What a role model for women and young girls, a presidential candidate who has one foot in prison and the other on the campaign trail…
That Hillary…If she’s not lying…she’s…never mind, she’s probably lying…
Clinton is merely the first woman to earn a major party nod — but she follows these party standard-bearers who also tried to break the ultimate glass ceiling:
1872: Equal Rights Party, Victoria Woodhull
Nearly 50 years before women earned the right to vote, Victoria Woodhull headlined a progressive all-star ticket, running with former slave and abolitionist leader Fredrick Douglass. Woodhull’s agenda was well ahead of the Reconstructionist times; the newspaper editor turned Presidential nominee championed suffrage, civil rights and free love — which is a radical threesome.

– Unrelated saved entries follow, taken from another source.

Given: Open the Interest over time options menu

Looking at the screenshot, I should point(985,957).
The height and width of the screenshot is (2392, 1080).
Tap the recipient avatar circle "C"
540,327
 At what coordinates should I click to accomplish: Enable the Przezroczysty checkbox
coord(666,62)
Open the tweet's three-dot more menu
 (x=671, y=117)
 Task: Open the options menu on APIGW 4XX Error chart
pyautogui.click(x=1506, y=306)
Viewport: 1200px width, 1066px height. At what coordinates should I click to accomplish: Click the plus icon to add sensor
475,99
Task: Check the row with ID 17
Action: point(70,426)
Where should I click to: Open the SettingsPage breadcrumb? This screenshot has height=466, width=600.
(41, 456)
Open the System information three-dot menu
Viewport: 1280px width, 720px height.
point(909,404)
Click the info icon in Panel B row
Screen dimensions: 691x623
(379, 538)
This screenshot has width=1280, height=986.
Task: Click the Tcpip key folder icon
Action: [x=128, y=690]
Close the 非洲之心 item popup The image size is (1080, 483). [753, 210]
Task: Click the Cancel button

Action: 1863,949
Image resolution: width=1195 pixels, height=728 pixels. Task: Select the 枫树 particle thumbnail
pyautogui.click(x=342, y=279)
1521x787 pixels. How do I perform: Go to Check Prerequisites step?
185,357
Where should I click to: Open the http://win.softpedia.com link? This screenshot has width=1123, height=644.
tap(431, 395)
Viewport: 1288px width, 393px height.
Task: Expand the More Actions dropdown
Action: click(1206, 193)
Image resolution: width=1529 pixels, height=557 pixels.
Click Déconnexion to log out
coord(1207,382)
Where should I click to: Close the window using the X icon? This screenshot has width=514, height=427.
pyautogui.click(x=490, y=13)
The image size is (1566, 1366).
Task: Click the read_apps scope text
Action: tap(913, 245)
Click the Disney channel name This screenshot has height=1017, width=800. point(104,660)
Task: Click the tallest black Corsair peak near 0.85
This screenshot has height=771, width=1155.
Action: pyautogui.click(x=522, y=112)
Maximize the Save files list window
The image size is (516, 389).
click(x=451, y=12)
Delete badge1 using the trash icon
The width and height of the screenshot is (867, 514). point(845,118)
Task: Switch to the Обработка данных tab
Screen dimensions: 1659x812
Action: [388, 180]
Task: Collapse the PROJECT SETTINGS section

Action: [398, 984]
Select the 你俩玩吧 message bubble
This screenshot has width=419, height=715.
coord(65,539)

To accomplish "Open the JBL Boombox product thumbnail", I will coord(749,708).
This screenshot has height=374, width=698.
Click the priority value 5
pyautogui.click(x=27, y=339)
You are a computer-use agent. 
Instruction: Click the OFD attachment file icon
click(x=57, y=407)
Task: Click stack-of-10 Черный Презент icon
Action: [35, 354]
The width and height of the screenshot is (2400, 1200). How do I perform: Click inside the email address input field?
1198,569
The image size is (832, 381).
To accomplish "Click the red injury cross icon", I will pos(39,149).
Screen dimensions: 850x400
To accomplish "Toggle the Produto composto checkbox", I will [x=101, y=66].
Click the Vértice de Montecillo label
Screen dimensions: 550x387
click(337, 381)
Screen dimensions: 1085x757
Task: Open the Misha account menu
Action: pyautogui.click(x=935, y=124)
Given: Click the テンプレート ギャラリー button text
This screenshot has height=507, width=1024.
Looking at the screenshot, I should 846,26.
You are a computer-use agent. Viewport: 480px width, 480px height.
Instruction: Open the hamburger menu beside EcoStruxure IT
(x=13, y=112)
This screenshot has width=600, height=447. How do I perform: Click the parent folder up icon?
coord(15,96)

1888: Equal Rights Party, Belva Lockwood
Lockwood was born in a log cabin and the first woman to argue a case before the Supreme Court, but her bootstraps story didn’t impress some wags of the day. “Old lady Lockwood,” the Atlanta Constitution warned, would subject the country to “petticoat rule.” She got 4,100 votes in an age when half the electorate — women — still could not vote and most blacks were still disenfranchised.
1940: Surprise Party, Gracie Allen
Like Donald Trump’s candidacy, what began as a joke between comedian Gracie Allen and her husband and show time side-kick George Burns, soon became a national amusement. Allen, who’s political slogan was “Down with common sense, vote for Gracie” and vowed to resolve the California-Florida boundary dispute, seized the nation’s attention with a series of campaign stops and satirical policy platform. It’s estimated that she received 42,000 votes in November.
1968: Communist Party USA, Charlene Mitchell
Mitchell, a card-carrying member of the CPUSA from age 16, was the first African-American woman to be nominated for president. The ticket, which made it onto only two state ballots, received just over 1,000 votes.
1972: Socialist Worker’s Party, Linda Jenness
At age 31, Jenness could not have actually served if she had been elected — but that was part of the point. “We think that constitutional requirement is ridiculous,” Jenness said. “Turning 35 does not make you a genius, politically, as so many of our politicians have proven.” Jenness was an outspoken anti-war candidate and vocal critic of rival nominees, the Republican Richard Nixon and Democratic George McGovern.
1976: People’s Party, Margaret Wright
The World War II shipyard worker featured in the 1980 documentary “The Life and Times of Rosie the Riveter” fronted the People’s Party ticket, a coalition of various socialist and anti-war organizations. The party received 49,016 votes, or .06% of the national total.
1980: Right to Life Party, Ellen McCormack
McCormack’s single-issue candidacy brought the pro-life agenda to the nation’s attention. After a successful run as a Democrat that earned her 238,000 primary votes and raised over $500,000 in campaign contributions, McCormack’s 1980 campaign received 32,000 votes in the three states in which she qualified. “I think we are teaching working mothers it is more prestigious to work than be home with their children,” the self-described housewife once said.